A variety of locations on the Yale University campus serve the David Geffen School of Drama at Yale. The University Theatre is a proscenium theatre that is shared with the undergraduate dramatic association and also houses the school's main administrative offices. The Yale Repertory Theatre is located in the former building of the Calvary Baptist Church and contains an auditorium and the David Geffen School of Drama at Yale/Yale Repertory Theatre box office. Additional facilities include the Iseman Theater in Holcombe T. Green Jr. Hall, the School of Drama Annex, and the Robert B. Haas Family Arts Library.

==Academics==
===Admissions===
Admission to the school has been highly competitive for a long time. The Yale Herald reported that the school received 1,270 applications for the class of 1999 and admitted 68 applicants for an acceptance rate of 5.4%. In 2010, annual applications peaked at 1,520, with strict caps on admission to each of the school's nine programs.

The cost of tuition for the 2020–21 academic year was $32,800. After his appointment in 2002, School Dean James Bundy made improving financial aid for students a priority. The school's financial aid budget grew from $1.4 million to over $6.1 million in 2017, with significant reductions in debt upon graduation. Financial aid is awarded on the basis of financial need, with awards consisting of a combination of work-study employment, an educational loan, a tuition scholarship, and a living stipend. As of 2016, the average student with demonstrated financial need receives aid providing for 82 percent of the total cost of attendance.

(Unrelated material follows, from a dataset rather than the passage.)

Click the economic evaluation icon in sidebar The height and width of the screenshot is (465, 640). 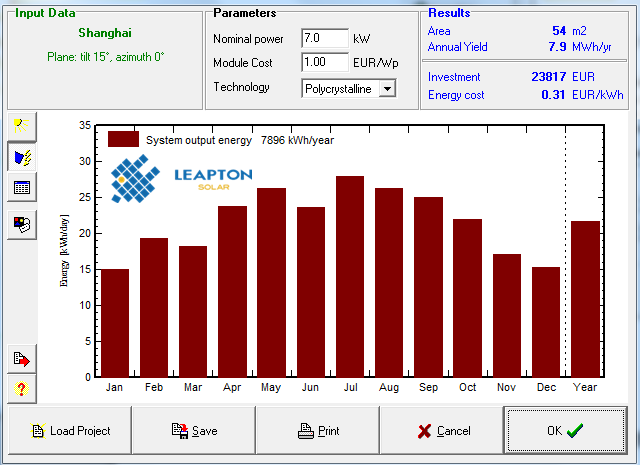(22, 223)
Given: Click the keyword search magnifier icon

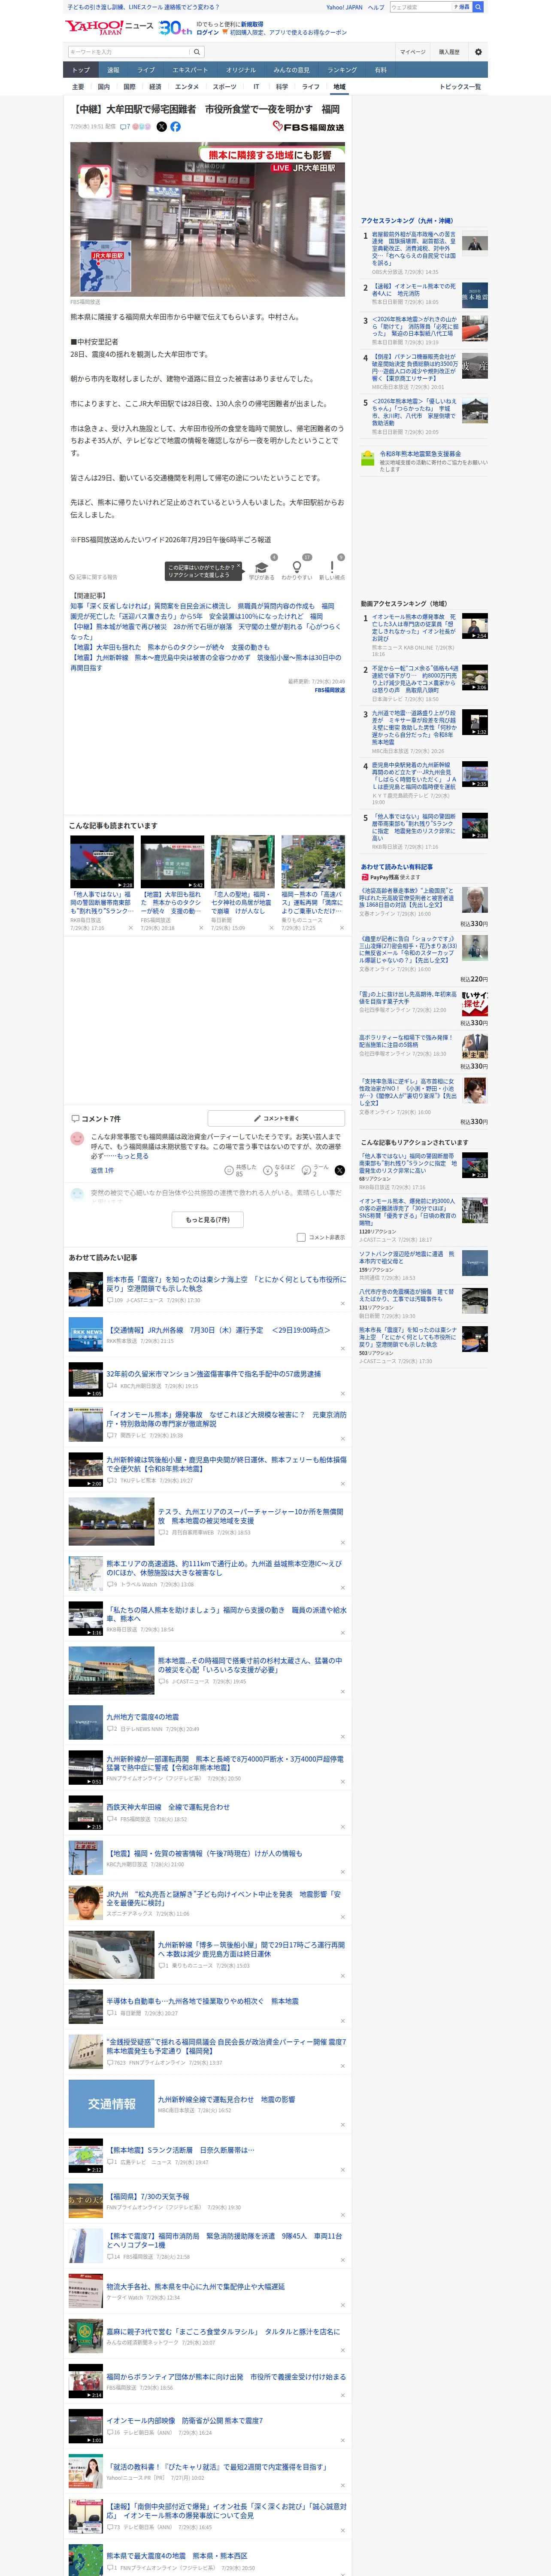Looking at the screenshot, I should point(197,52).
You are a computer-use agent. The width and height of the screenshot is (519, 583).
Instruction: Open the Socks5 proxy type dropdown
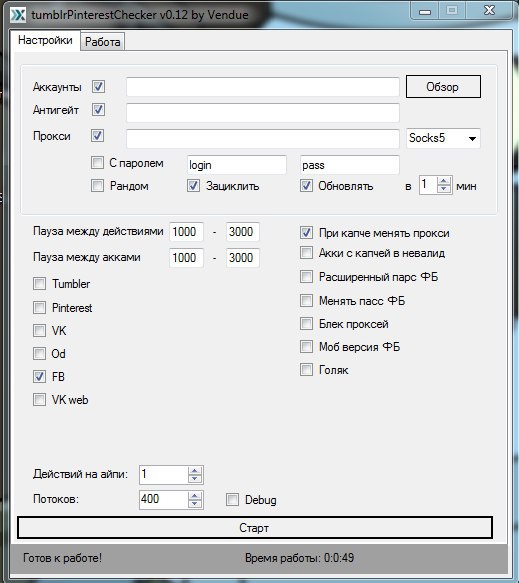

In June 2021, Yale announced a $150 million donation from David Geffen that would permanently cover the costs of tuition for all admitted students.

===Enrollment===
As of fall 2015, there were 194 students enrolled at the School, 18% of which were international students.

===Degrees and certificates===
The David Geffen School of Drama at Yale offers a Master of Fine Arts (M.F.A.) in acting, design, sound design, directing, dramaturgy and dramatic criticism, playwriting, stage management, technical design and production, and theatre management. Students must hold an undergraduate degree and complete their program of study with distinction, which requires three years in residence. The school also offers a Doctor of Fine Arts (D.F.A.) to students who hold an M.F.A. degree in Dramaturgy and Dramatic Criticism and have written a dissertation approved by the D.F.A. committee.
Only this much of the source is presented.